Beproses menjadi keluarga sebagai representasi persekutuan kasih juga sering kali mengalami perdebatan-perdebatan, “siapa yang harus melakukan apa, siapa yang harus melakukan lebih banyak lagi dan sebagainya”. Sadarkah kita, bahwa perdebatan ini dimulai saat kita menghitung-hitung” semua hal yang telah kita lakukan. Sebab sikap itu justru membuat kita semakin tidak berpuas diri, ketika melihat keluarga kita.

Padahal kita dapat lebih bergembira saat berproses menjadi keluarga sebagai representasi persekutuan kasih, apabila kita memiliki keikhlasan dalam melaksanakan tanggung jawab itu. Daripada mempersoalkan apakah suami telah menjadi Imam bagi keluarga, apakah isteri dan anak telah melakoni tugasnya atau tidak.

Pada bagian ini, kita perlu hati-hati bahwa saya tidak mengatakan bahwa yang penting saudara telah benar dan melaksanakan tanggung jawab di dalam keluarga. Sebab tidaklah penting kita benar dan juga tidaklah penting kita melakukan tanggung jawab kita lebih sering dari anggota keluarga lainnya. Sebab itu hanya perdebatan-perdebatan kecil yang justru akan sering menjadi besar karena kita terus mempermasalahkanya dalam keluarga. Sementara, saat kita meniadakan perdebatan itu, lalu dengan penuh ketulusan dan ikhlas dalam melaksanakan tanggung jawab kita sebagai bagian dari anggota keluarga. Maka saat yang sama kita telah membebaskan diri kita dan memakai lebih banyak energi dan waktu kita untuk terus berproses menjadikan keluarga sebagai representasi persekutuan kasih baik di dalam rumah, ataupun di luar rumah.

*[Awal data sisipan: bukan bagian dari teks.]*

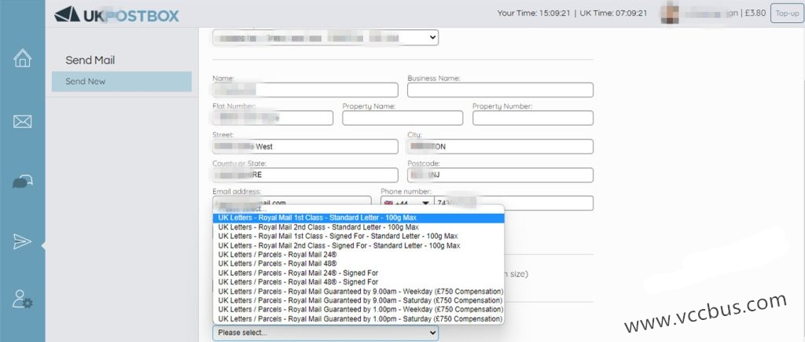Click the Property Number input field
805x342 pixels.
pyautogui.click(x=532, y=118)
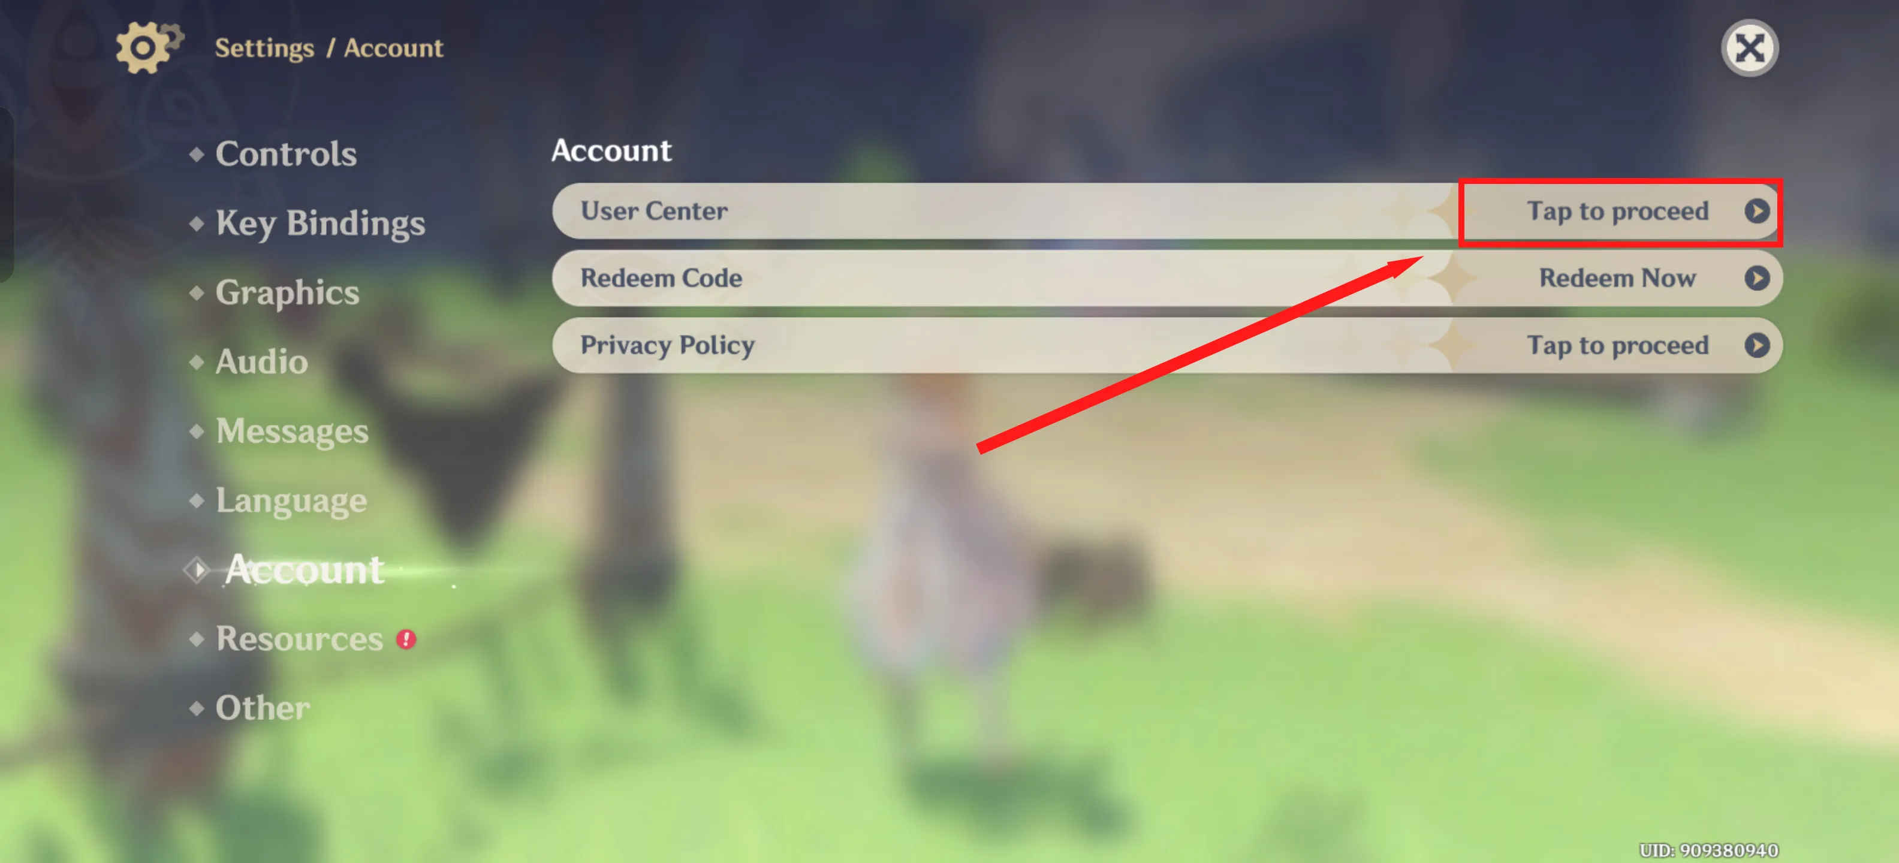The height and width of the screenshot is (863, 1899).
Task: Close the settings menu with X
Action: [1749, 49]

Sebab, apa yang paling banyak kita praktikanlah yang membentuk diri kita dan apa yang paling banyak anggota keluarga itu praktikan jugalah yang membentuk keluarga itu tersebut. Untuk itu, bila saudara ragu-ragu siapa yang harus mendoakan siapa, maka berdoalah lebih dahulu bagi keluarga dan siapapun itu.